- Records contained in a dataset

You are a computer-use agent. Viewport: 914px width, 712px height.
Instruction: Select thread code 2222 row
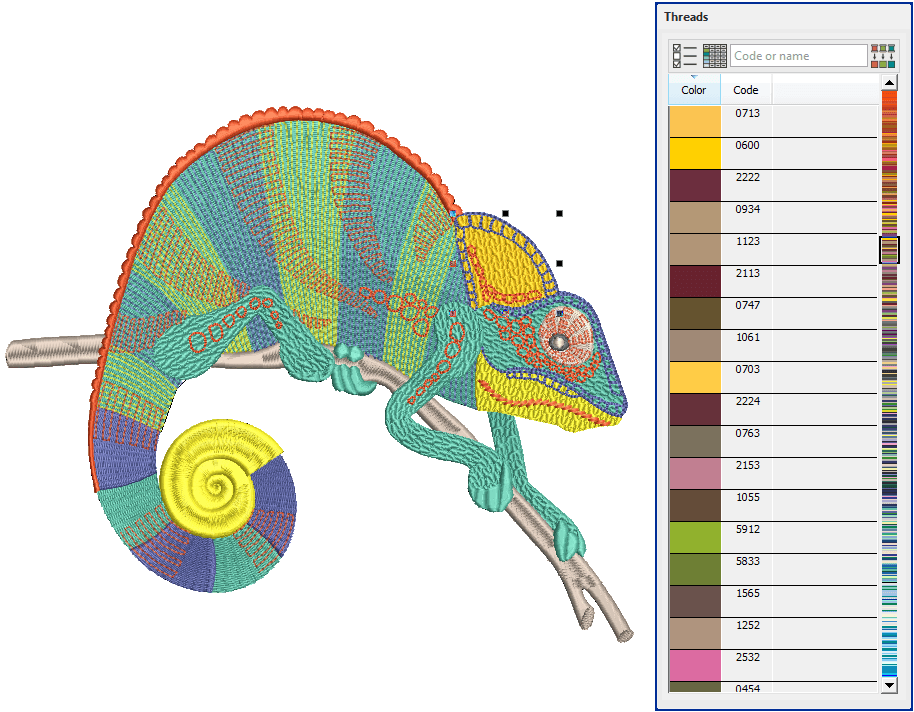pos(747,178)
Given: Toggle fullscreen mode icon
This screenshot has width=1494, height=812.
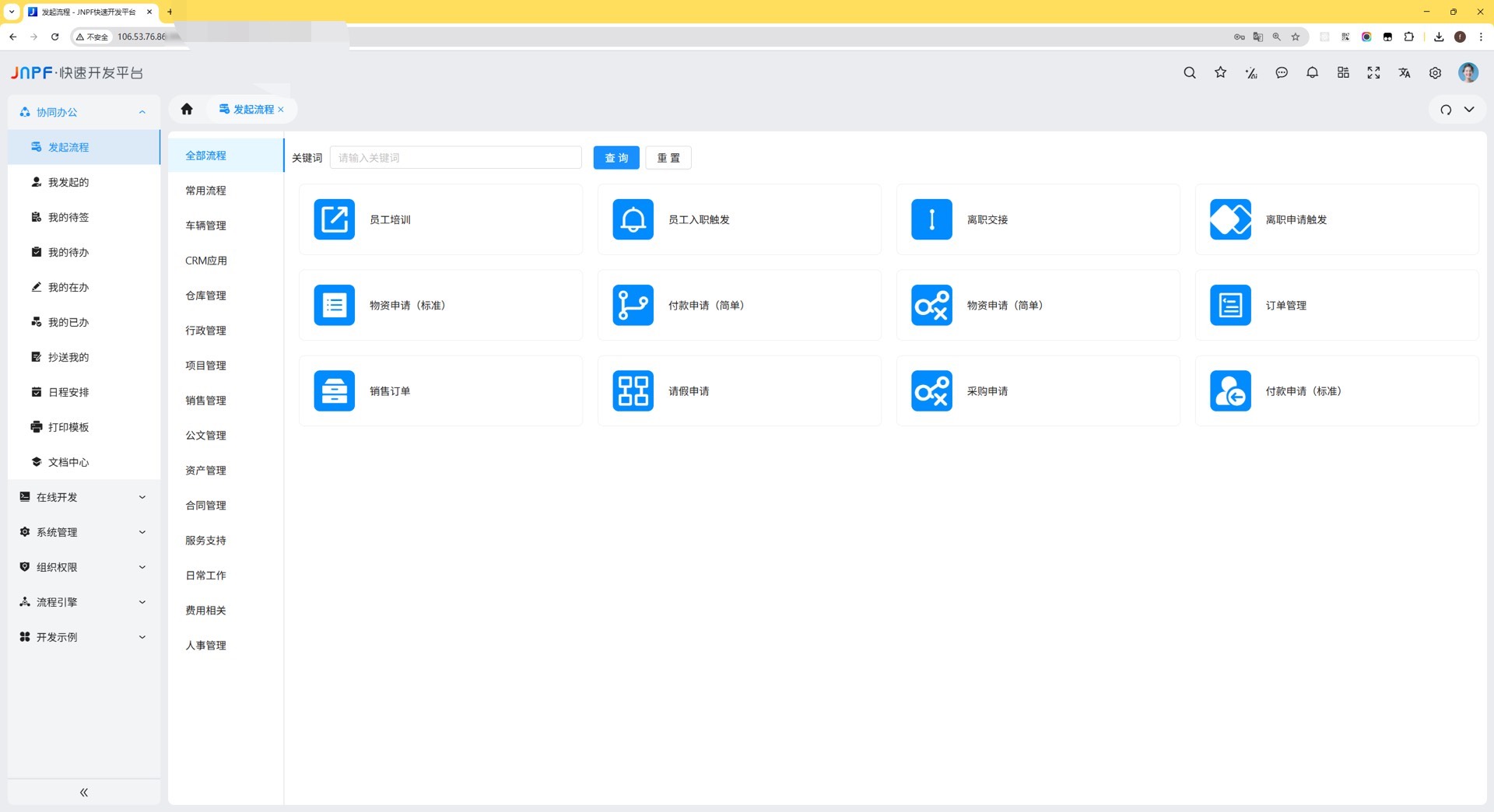Looking at the screenshot, I should (1373, 73).
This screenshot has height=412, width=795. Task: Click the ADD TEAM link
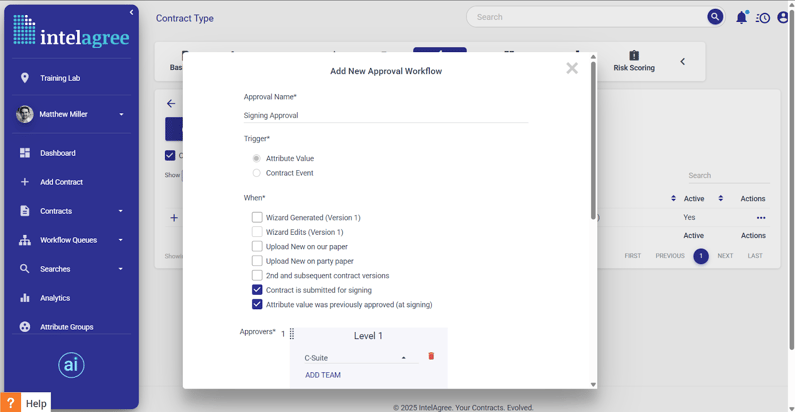323,375
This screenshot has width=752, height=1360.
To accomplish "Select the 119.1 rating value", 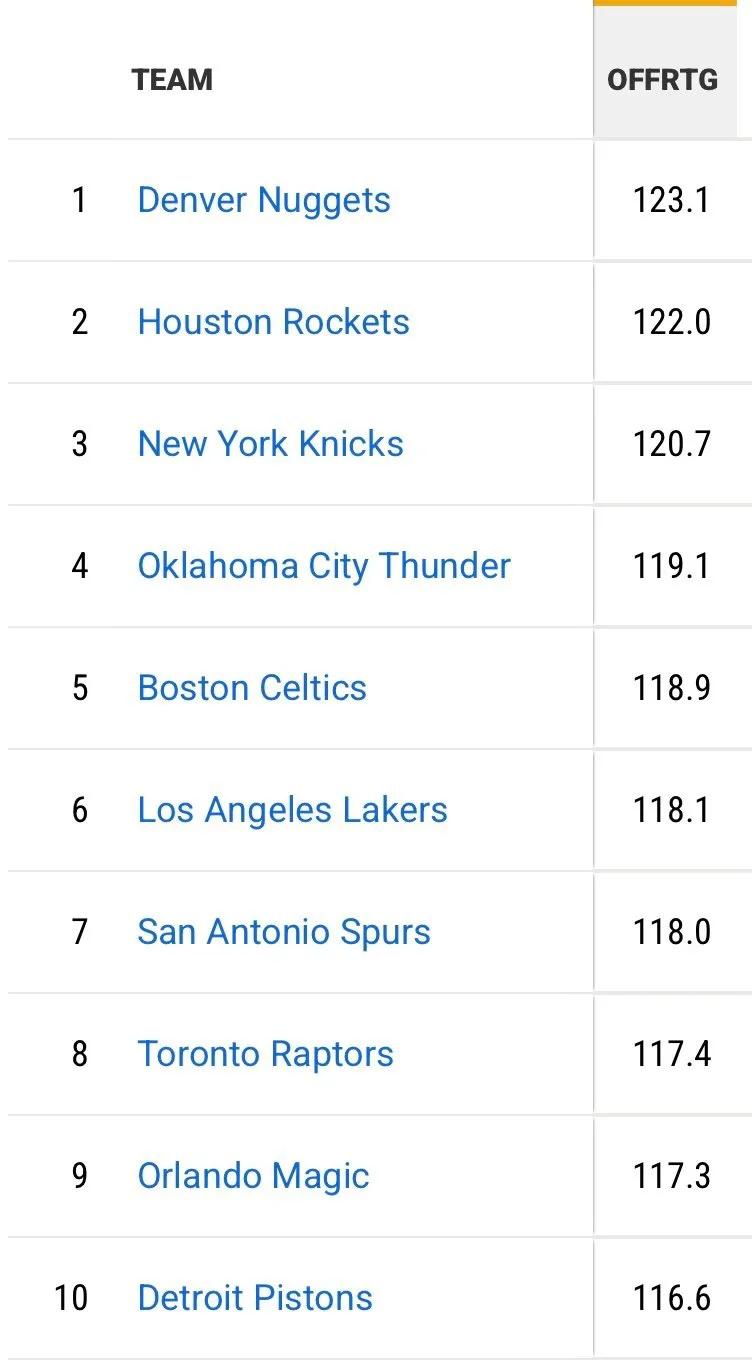I will click(671, 566).
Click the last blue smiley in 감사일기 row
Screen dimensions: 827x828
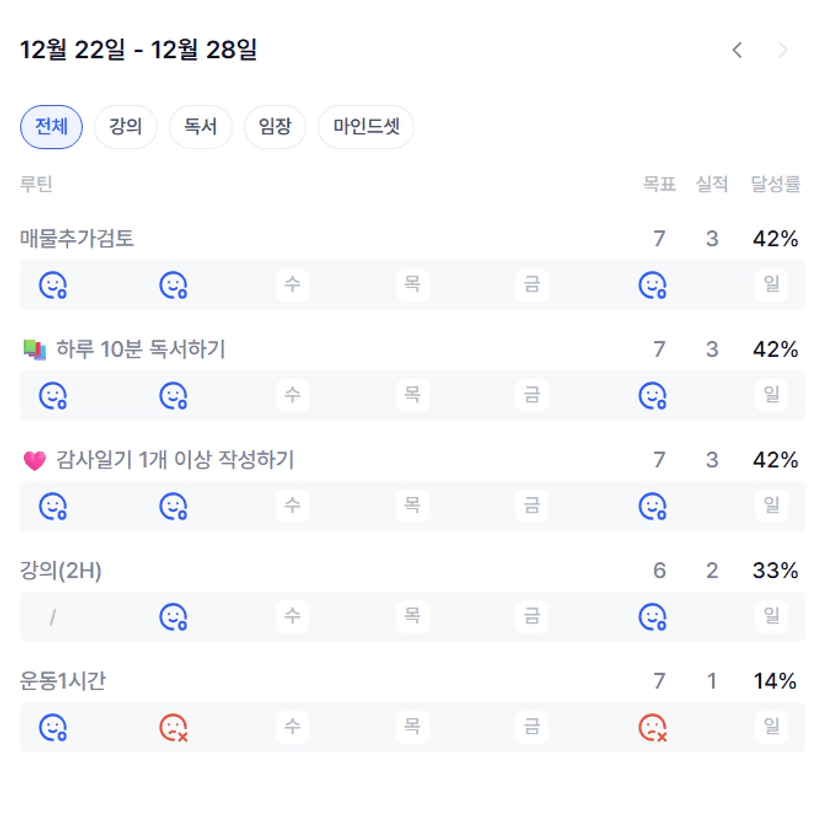pos(652,507)
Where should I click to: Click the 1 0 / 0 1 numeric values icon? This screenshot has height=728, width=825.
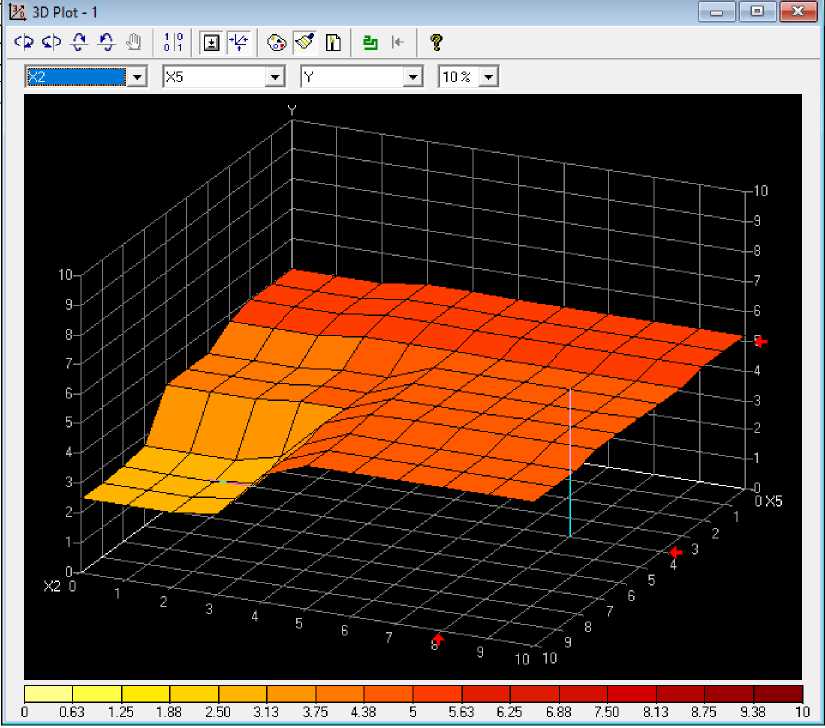(174, 42)
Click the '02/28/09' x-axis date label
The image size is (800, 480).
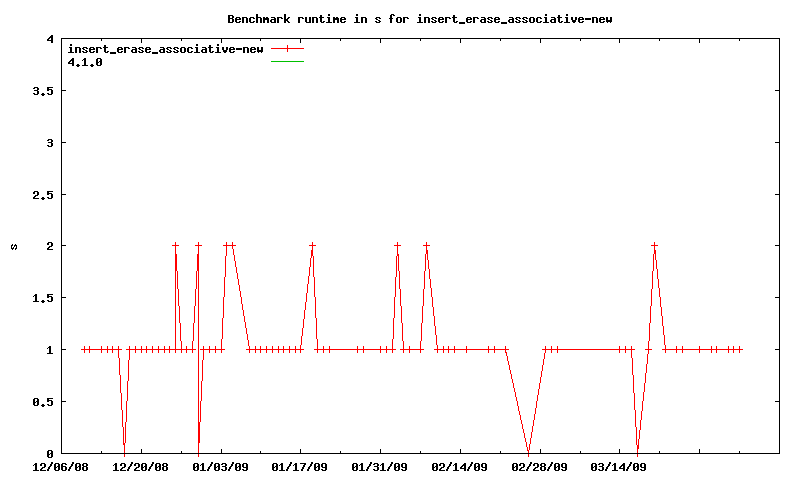pos(540,466)
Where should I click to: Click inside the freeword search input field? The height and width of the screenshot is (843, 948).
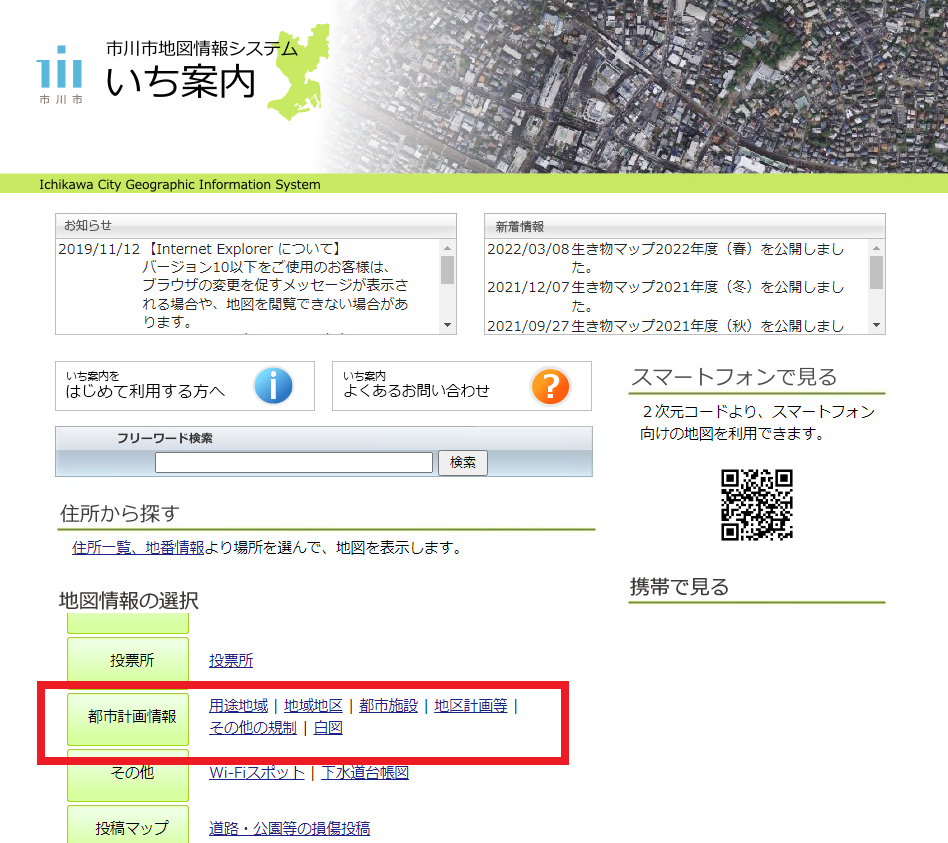pyautogui.click(x=294, y=462)
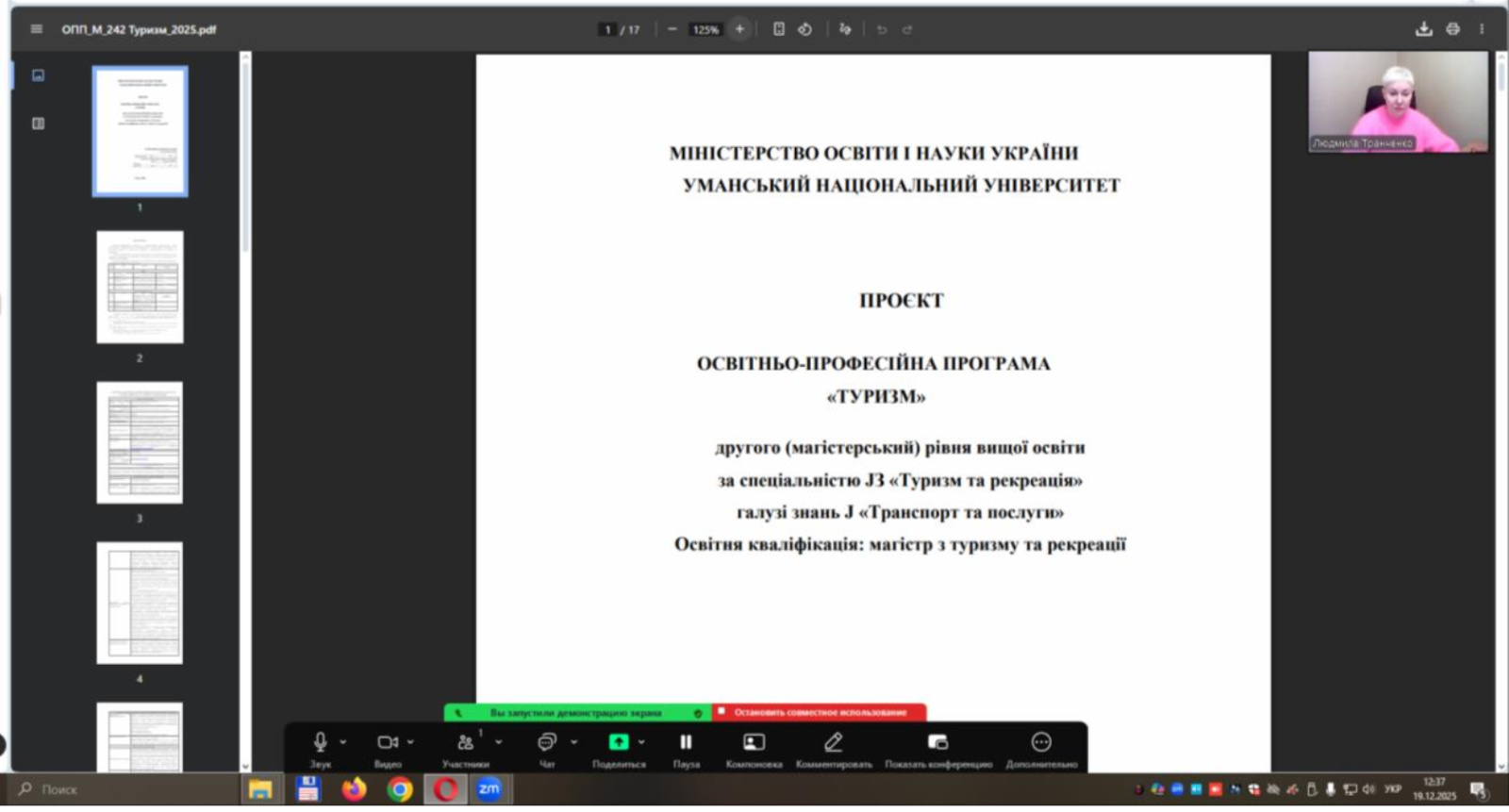Click Остановить совместное использование button
The height and width of the screenshot is (812, 1509).
pyautogui.click(x=819, y=713)
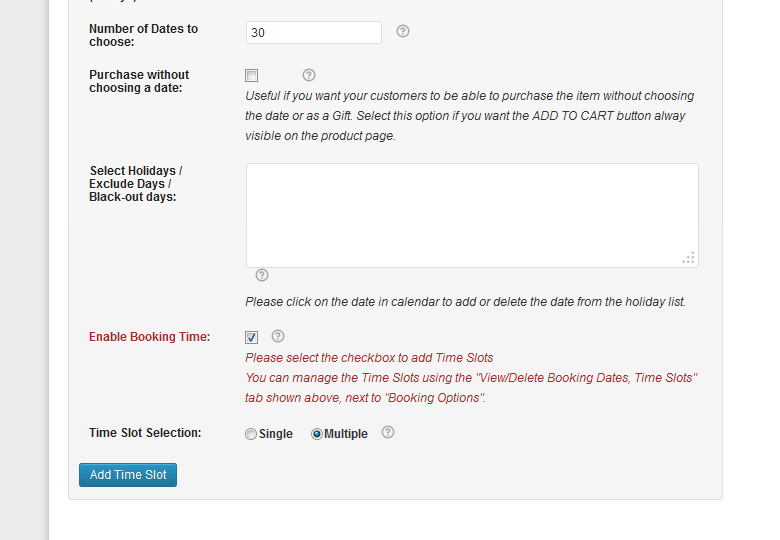Click the "Time Slot Selection" label
Screen dimensions: 780x540
145,433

- What you are asked to do
Give back only the lines from the one that carries "The image size is (800, 480)." through the final line above, both included. Drop all pictures.

- Solution for this exercise
The image size is (800, 480).
pos(540,466)
Where should I click to: Click inside the freeword search input field? The height and width of the screenshot is (843, 948).
pyautogui.click(x=294, y=462)
Click Остановить совместное использование button
The height and width of the screenshot is (812, 1509).
pyautogui.click(x=819, y=713)
Click the "Time Slot Selection" label
Screen dimensions: 780x540
145,433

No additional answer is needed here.